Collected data
※
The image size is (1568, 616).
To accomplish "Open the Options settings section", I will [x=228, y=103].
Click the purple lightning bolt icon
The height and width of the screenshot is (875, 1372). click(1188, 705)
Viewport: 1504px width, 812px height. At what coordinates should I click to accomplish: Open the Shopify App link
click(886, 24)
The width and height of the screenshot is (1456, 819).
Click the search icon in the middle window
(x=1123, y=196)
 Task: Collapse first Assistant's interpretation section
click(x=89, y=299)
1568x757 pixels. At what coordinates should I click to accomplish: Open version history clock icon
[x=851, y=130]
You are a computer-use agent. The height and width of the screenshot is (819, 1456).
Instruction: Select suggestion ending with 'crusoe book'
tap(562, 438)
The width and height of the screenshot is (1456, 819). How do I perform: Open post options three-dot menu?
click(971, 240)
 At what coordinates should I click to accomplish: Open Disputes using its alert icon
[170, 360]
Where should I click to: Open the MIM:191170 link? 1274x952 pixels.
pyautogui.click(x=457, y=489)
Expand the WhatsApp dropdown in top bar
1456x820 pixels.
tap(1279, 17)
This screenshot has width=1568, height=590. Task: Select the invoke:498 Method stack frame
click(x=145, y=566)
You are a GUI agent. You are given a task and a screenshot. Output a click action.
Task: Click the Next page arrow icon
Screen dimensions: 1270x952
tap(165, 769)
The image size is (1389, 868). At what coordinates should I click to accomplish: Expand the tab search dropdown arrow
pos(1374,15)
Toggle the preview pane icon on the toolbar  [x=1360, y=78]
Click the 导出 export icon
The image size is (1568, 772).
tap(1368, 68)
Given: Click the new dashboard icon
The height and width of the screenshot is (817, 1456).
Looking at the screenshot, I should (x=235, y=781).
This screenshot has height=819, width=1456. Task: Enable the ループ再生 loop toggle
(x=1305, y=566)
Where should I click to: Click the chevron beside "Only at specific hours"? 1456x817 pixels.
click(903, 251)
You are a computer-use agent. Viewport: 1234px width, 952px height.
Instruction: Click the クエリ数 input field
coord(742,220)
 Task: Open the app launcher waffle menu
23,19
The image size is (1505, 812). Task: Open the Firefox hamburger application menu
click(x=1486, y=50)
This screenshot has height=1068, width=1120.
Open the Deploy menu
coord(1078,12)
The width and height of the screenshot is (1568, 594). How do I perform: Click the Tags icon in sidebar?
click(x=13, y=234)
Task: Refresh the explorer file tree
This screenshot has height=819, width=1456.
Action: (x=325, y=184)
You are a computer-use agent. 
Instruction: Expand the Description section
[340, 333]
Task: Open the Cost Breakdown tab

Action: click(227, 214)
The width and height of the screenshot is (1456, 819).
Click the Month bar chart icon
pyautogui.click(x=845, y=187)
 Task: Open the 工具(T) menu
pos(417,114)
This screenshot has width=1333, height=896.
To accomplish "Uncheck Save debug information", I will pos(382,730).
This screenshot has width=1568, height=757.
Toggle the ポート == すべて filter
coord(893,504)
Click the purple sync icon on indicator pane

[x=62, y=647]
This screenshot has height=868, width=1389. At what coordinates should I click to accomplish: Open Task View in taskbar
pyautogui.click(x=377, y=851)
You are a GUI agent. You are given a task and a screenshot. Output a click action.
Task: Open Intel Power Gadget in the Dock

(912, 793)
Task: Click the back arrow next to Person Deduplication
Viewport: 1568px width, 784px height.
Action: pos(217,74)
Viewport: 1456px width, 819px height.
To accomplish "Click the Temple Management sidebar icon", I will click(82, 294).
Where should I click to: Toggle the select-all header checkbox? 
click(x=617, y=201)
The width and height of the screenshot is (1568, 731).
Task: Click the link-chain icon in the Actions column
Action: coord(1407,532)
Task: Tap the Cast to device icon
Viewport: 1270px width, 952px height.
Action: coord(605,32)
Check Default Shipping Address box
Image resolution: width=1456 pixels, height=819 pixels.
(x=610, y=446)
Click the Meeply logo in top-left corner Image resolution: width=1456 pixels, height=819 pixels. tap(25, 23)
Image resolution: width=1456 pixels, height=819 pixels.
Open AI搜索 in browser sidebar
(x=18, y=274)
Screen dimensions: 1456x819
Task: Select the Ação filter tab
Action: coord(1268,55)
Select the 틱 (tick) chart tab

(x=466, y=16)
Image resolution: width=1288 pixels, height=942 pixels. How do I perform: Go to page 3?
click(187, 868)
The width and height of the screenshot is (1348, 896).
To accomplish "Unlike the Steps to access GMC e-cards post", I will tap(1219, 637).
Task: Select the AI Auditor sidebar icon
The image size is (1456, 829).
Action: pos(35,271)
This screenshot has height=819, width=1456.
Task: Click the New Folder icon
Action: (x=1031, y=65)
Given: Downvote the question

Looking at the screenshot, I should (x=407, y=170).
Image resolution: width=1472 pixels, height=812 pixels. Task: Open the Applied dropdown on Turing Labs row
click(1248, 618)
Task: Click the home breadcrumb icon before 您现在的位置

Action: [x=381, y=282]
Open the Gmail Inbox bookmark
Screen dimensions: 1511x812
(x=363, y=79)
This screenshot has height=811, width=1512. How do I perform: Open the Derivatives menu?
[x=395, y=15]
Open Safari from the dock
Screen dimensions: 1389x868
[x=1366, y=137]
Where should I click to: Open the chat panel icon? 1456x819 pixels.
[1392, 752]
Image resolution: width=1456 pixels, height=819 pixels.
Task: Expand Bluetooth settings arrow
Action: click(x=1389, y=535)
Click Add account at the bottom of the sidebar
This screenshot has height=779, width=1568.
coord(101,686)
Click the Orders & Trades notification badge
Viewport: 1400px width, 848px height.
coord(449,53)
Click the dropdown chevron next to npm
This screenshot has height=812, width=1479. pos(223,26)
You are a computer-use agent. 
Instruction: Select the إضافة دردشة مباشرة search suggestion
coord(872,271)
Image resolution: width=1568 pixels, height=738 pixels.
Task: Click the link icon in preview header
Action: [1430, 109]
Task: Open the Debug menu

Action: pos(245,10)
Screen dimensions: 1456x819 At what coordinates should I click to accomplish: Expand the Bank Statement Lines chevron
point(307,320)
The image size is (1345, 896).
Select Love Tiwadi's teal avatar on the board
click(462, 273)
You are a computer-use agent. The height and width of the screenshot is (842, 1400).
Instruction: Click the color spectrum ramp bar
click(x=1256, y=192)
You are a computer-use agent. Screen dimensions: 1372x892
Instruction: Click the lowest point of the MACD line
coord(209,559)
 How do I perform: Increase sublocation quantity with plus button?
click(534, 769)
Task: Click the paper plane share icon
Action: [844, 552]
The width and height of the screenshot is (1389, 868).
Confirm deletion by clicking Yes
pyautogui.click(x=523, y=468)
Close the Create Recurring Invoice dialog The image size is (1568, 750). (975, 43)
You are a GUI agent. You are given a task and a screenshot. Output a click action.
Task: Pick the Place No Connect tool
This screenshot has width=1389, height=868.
※
Set down, unchanged, only those lines above that fall between the line with "Task: Click the home" and the line with "Click Add account", the two end lines included.

Result for this exercise
Task: Click the home breadcrumb icon before 您现在的位置

Action: [x=381, y=282]
Open the Gmail Inbox bookmark
Screen dimensions: 1511x812
(x=363, y=79)
This screenshot has height=811, width=1512. How do I perform: Open the Derivatives menu?
[x=395, y=15]
Open Safari from the dock
Screen dimensions: 1389x868
[x=1366, y=137]
Where should I click to: Open the chat panel icon? 1456x819 pixels.
[1392, 752]
Image resolution: width=1456 pixels, height=819 pixels.
Task: Expand Bluetooth settings arrow
Action: click(x=1389, y=535)
Click Add account at the bottom of the sidebar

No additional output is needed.